How high a person can reach after a jump, depends on the Kinetic Energy at
take-off which is equal to the mechanical work carried out during the jump
(see principle of work and energy).
4. The mechanical work (F.s) in a countermoving jump is greater because F (the
muscular force) is greater and this is due to two important physiological
reasons:
- the ability to store elastic energy in the eccentric phase increases;
- stretch reflexes leading to the activation of higher-lying motor units are
activated.
See Hills curve.
As a result the Kinetic Energy Ek=1/2mv2 at take-off increases; because the
mass stays the same it is v2 that increases, in other words the take-off
velocity increases.
Because the jump height is given by the equation h=v2/2g, we see that as the
Kinetic Energy increases so does the jump height.

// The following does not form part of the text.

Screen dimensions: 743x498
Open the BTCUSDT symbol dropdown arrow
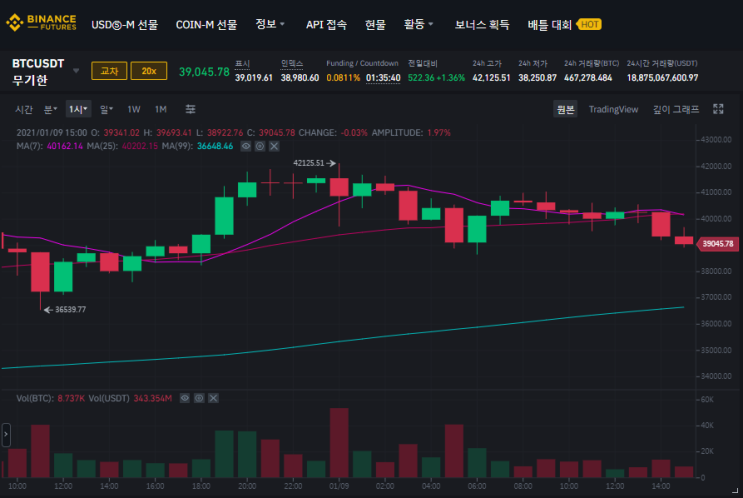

(NB: the above equation for the jump height comes from the principle of
conservation of mechanical energy applied to the flight; we have that the
Energy at take off is equal to the Energy at the peak;
that is Ek + Ep at take off = Ek+Ep at peak; that is 1/2 mv2 + mgh at take off
= 1/2mv2 + mgh at peak;
then we take away m from both sides of the equation and set v at peak to 0 so
that we only have
1/2 v2 + gh at take off = gh at peak,
gh at peak - gh at take off= 1/2 v2 ,
h at peak - h at take off=v2/2g,
h=v2/2g)
NB: we are actually getting higher values for FT, flight height and Take
Off Velocity for squat jump rather than countermove. The reason to
this unusual results ia at present uknown to us.
Besides, we want to point out that there was an error in the execution
of the countermove jump because the performer swung his arms back
rather than keeping them on the hips.